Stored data

****************

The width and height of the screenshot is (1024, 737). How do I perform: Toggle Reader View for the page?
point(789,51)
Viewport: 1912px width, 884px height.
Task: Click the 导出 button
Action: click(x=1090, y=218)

****************

Produce an exact copy of every entry above.

* Response box *
The width and height of the screenshot is (1024, 737). How do I perform: Toggle Reader View for the page?
point(789,51)
Viewport: 1912px width, 884px height.
Task: Click the 导出 button
Action: click(x=1090, y=218)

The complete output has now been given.